Brexit and Beyond–Agricultural Perspective
Examining the potential impact of Brexit at the farm level, Dr Fiona Thorne of Teagasc said that while all Irish farm types would be negatively affected, the Irish beef sector appeared to be particularly vulnerable
Agricultural economists from over 24 countries were in Dublin today to discuss the implications of Brexit on agriculture in the European Union.
Delivering the Keynote address on the future of agricultural policy in Europe, at the Agricultural Economics Society annual conference being held in the RDS, today, Monday, 24 April, Mr Phil Hogan, European Commissioner for Agriculture and Rural Development said that “a priority of the Commission was to mitigate the damage to the Irish and European economies and particularly the agri-food economy arising from the Brexit decision of the UK electorate.” The Commissioner noted and welcomed the greater realism of the UK position concerning its future economic relationship with the EU.
Mairead McGuinness, MEP, also addressed the conference. She said that the Brexit vote wasn’t about economics but about emotion, and that the outcome of the negotiations will also depend on emotion, between the UK and EU. Ms McGuinness noted the central role the EU Parliament will play in the Brexit process. On the upcoming CAP reform, she stressed the need for the CAP to continue to support farm incomes, productivity and the environment.
Examining the potential impact of Brexit at the farm level, Dr Fiona Thorne of Teagasc said that while all Irish farm types would be negatively affected, the Irish beef sector appeared to be particularly vulnerable. Dr Thorne noted that the beef sector could experience a fall in beef prices due to Brexit and lose some of its CAP funded direct income support payments if the next CAP reform has to be designed to fit within a smaller EU budget that might result from Brexit.

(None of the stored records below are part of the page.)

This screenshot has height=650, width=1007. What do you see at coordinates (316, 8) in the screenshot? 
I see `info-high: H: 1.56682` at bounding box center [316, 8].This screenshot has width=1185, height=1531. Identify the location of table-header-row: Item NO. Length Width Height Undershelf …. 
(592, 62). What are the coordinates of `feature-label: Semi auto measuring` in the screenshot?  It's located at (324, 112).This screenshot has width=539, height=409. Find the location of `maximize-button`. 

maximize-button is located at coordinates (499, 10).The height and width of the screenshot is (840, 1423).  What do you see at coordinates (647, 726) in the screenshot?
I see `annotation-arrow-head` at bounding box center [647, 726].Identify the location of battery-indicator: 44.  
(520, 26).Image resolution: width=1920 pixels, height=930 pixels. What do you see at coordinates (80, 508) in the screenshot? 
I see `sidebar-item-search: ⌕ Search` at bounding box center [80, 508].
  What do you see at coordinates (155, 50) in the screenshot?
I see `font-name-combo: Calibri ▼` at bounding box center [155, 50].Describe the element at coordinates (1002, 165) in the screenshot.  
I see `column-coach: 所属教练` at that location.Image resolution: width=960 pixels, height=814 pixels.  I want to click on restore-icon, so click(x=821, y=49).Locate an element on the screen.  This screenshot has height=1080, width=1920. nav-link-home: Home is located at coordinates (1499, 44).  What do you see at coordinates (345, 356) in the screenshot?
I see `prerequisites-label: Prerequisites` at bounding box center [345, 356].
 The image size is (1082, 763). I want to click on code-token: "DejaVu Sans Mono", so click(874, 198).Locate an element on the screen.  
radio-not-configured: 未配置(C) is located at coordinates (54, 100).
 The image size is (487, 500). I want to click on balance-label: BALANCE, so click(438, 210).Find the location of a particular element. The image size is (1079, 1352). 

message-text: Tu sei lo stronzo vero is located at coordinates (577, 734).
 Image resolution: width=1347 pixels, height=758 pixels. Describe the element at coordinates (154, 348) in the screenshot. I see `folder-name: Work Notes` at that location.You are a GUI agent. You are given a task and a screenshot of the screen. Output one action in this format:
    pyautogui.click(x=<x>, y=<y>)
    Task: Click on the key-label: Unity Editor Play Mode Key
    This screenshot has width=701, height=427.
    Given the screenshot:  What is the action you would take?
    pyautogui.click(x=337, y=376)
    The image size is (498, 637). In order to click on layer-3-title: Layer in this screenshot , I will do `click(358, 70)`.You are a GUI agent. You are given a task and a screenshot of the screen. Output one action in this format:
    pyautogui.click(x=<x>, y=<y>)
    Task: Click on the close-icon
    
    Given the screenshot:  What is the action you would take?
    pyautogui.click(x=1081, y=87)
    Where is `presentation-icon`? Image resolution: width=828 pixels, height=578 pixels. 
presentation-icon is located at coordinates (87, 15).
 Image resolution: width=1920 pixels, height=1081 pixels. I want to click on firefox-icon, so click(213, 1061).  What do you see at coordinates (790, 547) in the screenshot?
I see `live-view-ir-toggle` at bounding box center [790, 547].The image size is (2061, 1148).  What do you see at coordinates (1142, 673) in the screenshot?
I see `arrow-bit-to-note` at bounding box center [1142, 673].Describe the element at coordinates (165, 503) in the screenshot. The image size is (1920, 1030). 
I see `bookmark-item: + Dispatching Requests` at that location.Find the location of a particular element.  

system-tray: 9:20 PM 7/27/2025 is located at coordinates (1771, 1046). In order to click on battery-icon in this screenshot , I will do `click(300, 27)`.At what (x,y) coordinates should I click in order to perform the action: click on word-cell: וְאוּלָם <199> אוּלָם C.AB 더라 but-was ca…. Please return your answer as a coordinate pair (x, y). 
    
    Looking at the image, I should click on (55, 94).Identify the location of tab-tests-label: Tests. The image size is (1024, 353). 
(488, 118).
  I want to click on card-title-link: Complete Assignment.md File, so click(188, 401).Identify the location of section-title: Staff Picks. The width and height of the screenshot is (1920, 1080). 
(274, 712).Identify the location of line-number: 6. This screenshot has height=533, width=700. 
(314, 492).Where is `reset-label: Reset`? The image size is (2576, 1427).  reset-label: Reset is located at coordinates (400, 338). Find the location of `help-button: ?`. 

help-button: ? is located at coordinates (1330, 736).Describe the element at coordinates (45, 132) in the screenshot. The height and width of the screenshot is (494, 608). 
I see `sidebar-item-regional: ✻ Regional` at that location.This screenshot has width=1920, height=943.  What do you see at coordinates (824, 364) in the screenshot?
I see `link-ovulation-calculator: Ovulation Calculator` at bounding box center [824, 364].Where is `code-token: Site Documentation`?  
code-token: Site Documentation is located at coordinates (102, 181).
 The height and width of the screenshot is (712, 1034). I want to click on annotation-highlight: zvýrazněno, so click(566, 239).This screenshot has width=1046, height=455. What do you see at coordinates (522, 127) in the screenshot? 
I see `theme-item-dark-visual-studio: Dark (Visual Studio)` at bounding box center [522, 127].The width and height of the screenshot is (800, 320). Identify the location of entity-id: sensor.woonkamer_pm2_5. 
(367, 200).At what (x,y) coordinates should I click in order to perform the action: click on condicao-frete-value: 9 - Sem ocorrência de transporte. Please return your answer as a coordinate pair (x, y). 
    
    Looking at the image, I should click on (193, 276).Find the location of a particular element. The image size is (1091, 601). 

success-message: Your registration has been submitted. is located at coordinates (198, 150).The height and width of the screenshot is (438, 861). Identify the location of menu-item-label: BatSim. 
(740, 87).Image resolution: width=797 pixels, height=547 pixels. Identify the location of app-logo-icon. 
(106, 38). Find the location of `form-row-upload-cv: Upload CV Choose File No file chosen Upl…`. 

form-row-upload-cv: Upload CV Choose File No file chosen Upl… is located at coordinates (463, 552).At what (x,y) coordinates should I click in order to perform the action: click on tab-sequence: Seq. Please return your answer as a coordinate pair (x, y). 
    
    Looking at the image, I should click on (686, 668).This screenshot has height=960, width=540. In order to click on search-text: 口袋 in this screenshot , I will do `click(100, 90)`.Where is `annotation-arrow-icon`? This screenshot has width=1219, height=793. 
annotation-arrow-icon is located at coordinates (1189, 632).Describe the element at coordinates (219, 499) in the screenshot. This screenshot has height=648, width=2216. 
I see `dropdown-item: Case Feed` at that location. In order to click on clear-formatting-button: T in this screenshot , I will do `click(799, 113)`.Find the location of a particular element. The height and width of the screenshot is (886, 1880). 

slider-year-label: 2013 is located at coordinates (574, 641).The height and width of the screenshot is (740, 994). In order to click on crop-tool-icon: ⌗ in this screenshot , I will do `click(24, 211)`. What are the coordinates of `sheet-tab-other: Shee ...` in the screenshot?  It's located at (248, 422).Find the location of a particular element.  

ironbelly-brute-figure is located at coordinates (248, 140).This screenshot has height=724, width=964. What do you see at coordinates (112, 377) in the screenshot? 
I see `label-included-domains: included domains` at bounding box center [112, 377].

Trinity College Professor of Agricultural Policy Alan Matthews said that as part of the upcoming CAP reform there could be calls for member state co-financing of pillar 1 of the CAP. Professor Matthews noted that the EU budget deliberations and the reduction in the size of the budget that will result from Brexit will shape the ambition of EU agricultural policy for the medium term. Professor Matthews termed Brexit a “most unfortunate mess” and stressed the need for early clarity on the transitional arrangements to mitigate the negative impact of Brexit.
Professor Alan Swinbank of the University of Reading told the conference that to facilitate a future Free Trade Agreement between the UK and the EU, and between the EU and other countries around the world, the EU should consider, on a phased basis, the unilateral reduction of its continuing very high tariff levels.
Teagasc economist Trevor Donnellan highlighted the main Brexit concerns of the agri-food sector in Ireland. He said that there was a need for arrangements that ease the transition between current EU-UK trading relationships and those that will prevail following Brexit.